People do weird things to their bodies, but when a doctor does it it's extraordinary. Dr. James Hamblin did not soap his body for five years — in an attempt to save money and time — but mostly to allow the microbiome of his skin to thrive. Here is what happened to him.
Hamblin started the project when he first moved to a small apartment in Brooklyn, New York, at the start of his medical career. In his book Clean, he explains that part of it was related to cost reduction and time savings. He said he realized that if he bathed for about 30 minutes a day, he wastes almost two years of his life. However, the essence of the project is really biological.
"I reduced a lot in my life, and at the same time, I started learning about the microbiome of the skin," Hamblin said in an interview with Today two years ago.
"Just like the gut microbiome, we have trillions of bacteria living inside us and all over our skin "It has led to some experiments in trying to see exactly what the purpose is of our hygiene, grooming habits and cleaning is, if in fact we’re covered in bacteria all the time, most of which are perfectly healthy and even beneficial to us."
Has this been done before?
Hamblin is not the first academic to conduct such an experiment.
David Whitlock, a chemical engineer in the US has used spray with live bacteria instead of a shower for the past decade refraining from using soap or water. He has claimed that, with this method, he did not need skin cream and it helped heal the acne and eczema from which he suffered.

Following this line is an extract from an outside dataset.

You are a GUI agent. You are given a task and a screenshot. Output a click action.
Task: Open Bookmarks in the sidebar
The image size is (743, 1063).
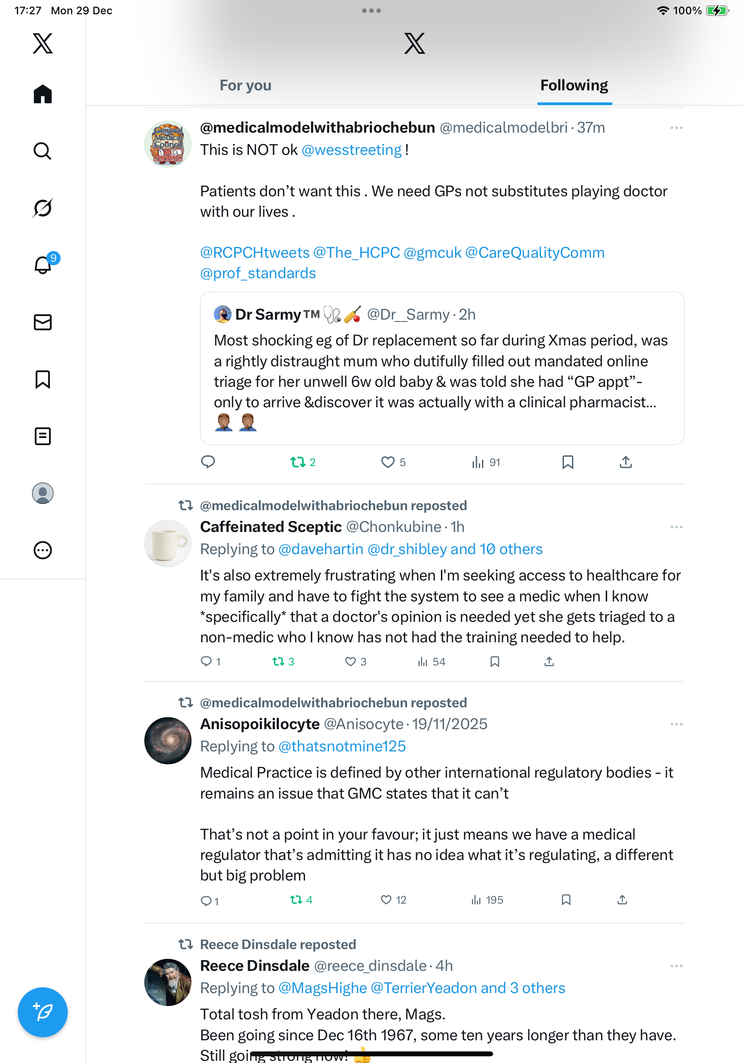pos(42,379)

There are researchers who think that people shower too often and harm their own microbiome, which can potentially beneficial bacteria that play a role in skin health.
There’s even evidence that conditions like acne can be caused in part by a disruption to the normal microbiome of the skin. But of course there are downsides to not showering other than the fact that it’s disgusting and smelly.
Since Hamblin is a doctor, he continued to wash his hands, for the sake of hygiene and because of the coronavirus pandemic.
However, he discovered that the body odor he had when he was showering wasn’t noticeable during the years when he did not shower at all. "My skin slowly became less oily, and I got less eczema spots," he told the Guardian, "I didn’t smell like pine or a lavender bush, but neither did I smell like onions," he said.
Still, would he recommend others to take the plunge and go for a lifestyle without showers?
"I'm not here to recommend this approach to everyone. In many ways it was terrible," he said, "but it also changed my life."